There are the Kurts brothers, two permanently drunk rednecks with a flair for head-butting. There's a blind pot dealer. There's the inimitable Pensive Prairie Sunshine, a radical feminist who speaks in Beatles lyrics and has a fast hand with a can of mace.
And, most of all, there is the lovely and talented Sarah McKay, a second-generation commune resident whose childhood among the hippies may seem familiar to many people in Northern California. Here's an account of Sarah's 11th birthday: "To mark the day, Mom's friends had given Sarah a string of love beads, a bottle of root beer lip gloss, two eight-tracks of Carole King's Tapestry album, a subscription to Ms., a copy of I'm OK-- You're OK, and a diaphragm. All of which Mom had borrowed the following week. Dad was a no-show, contracting business in Tahoe. 'Contracting herpes, I hope,' Mom said."
Some readers will think that Anderson's characters are too outrageous to be real. These readers either don't live in Northern California or live here but need to get out more often. If anything, the truth is weirder than Anderson's fiction.
A more valid criticism of Boonville concerns the author's lack of devotion to his plot. Anderson has a way with words, a flair for one-liners, and an immense talent for description. But he gets so wrapped up in wordplay that he sometimes forgets he's telling a story. That's what makes parts of the book frustrating--the endless tangents and occasional lectures, the devotion to telling over showing.
But here's the thing: The reader never minds that much. True, Boonville could have benefited from a sterner editing job. But the slow bits are short and widely spaced. And even when the plot seems to be off on vacation in another book, Anderson is usually hilarious funny. Maybe real people don't talk like these characters, but God you wish they did.
Anderson is sometimes compared to Pynchon, but his writing is more in the spirit of the black comedies of Florida novelist Carl Hiaasen, who offers words of praise for Anderson on the book's cover.

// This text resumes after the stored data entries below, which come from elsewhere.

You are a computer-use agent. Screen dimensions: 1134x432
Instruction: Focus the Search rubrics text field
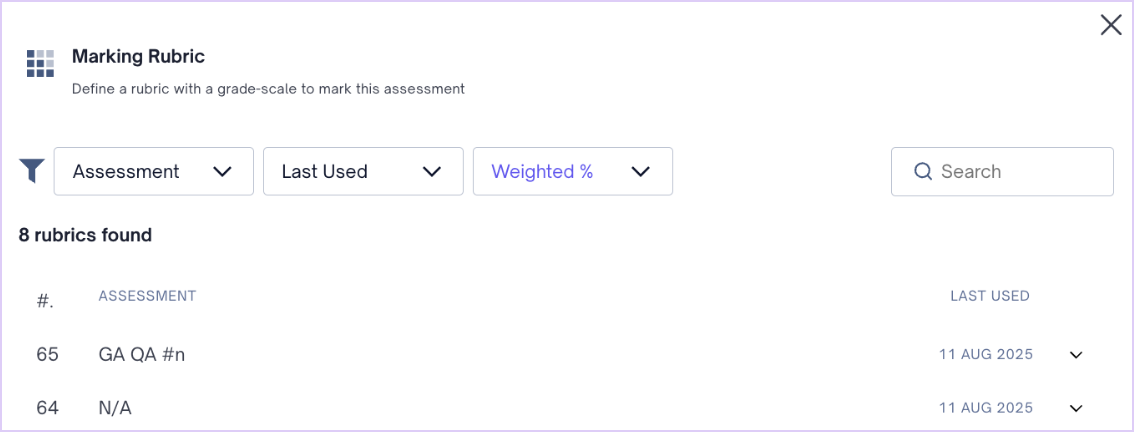tap(1002, 171)
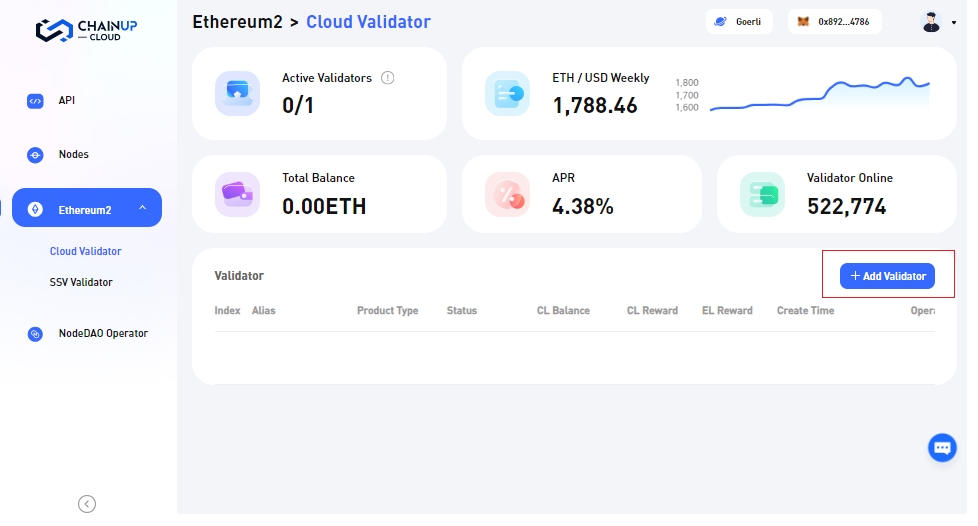
Task: Click the Goerli network planet icon
Action: click(721, 21)
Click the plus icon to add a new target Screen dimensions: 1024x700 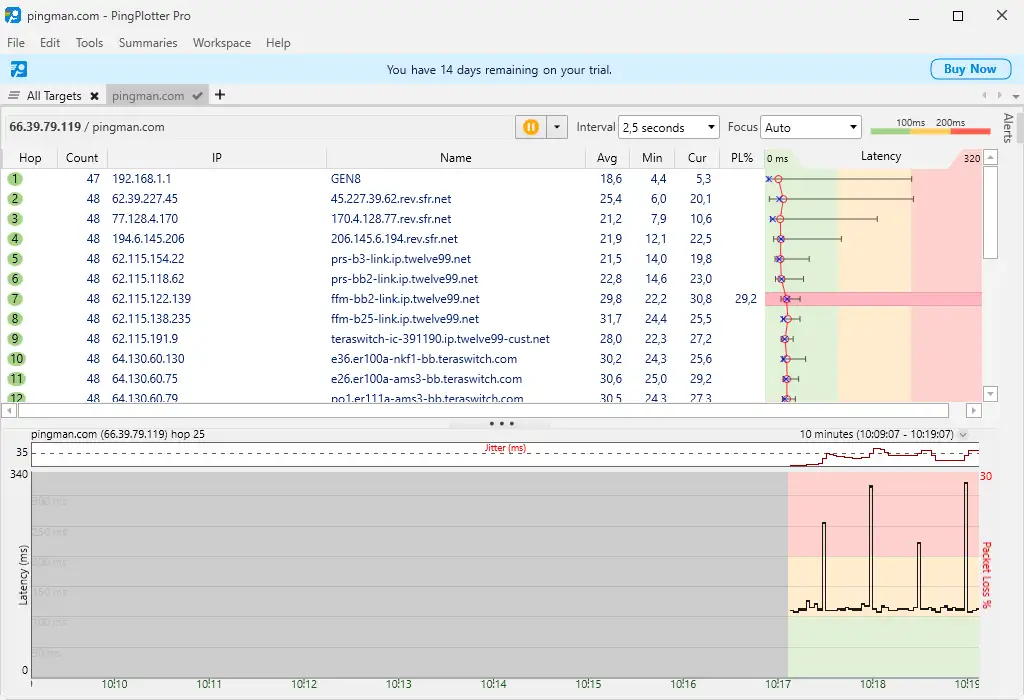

As Boonville's popularity soars, a lot of people have a question: Who the hell is Robert Mailer Anderson?
A reader could easily get the wrong idea from the author photo on the book jacket, which depicts a frighteningly good-looking male model straight out of GQ.
The real Anderson looks almost nothing like that. At a recent reading in Santa Rosa, the author ambled to the mike, looked out at the crowd a bit nervously, and then began singing "My Heroes Have Always Been Cowboys." He's tall in a slightly awkward way, and slightly geeky in an appealing way.
Of course, nobody is supposed to care about the looks and personality of an author in our postmodern world. But we all do, so the postmod lit critics can sit the hell down and shut the hell up.
And besides, it's important in this case, because Anderson's outsider personality helps clarify an essential characteristic of Boonville.
A careless reader might decide that the book is just a hippie shooting gallery, a place for Anderson to line up a parade of cruel stereotypes and then joyfully blast away at them.
That's entirely wrong. Sure, Boonville often skewers its characters for their selfishness and myopia. But the book also celebrates their heroic eccentricity.
Here's Anderson describing a commune dweller named Franny, an 82-year-old welder who once helped build the Golden Gate Bridge: "Franny said he had had no use for school after the eighth grade himself. He had jumped a northbound train one night back in 1919, back when the stars really knew how to shine and the horizon was full of promise instead of fluorocarbons and a man with a strong back wasn't afraid to work an honest day for an honest dollar and he could always find that kind of work and get an education on the railroads and in the timber camps of Oregon and Washington making fortunes for other men who sent Pinkertons to do their dirty work, busting heads and unions, while he spent his sweat and script on women and bathtub gin."
After that, it might be time to forget Pynchon, forget Hiaasen. Maybe the right point of comparison for Anderson lies somewhere between Beowulf and Don Quixote.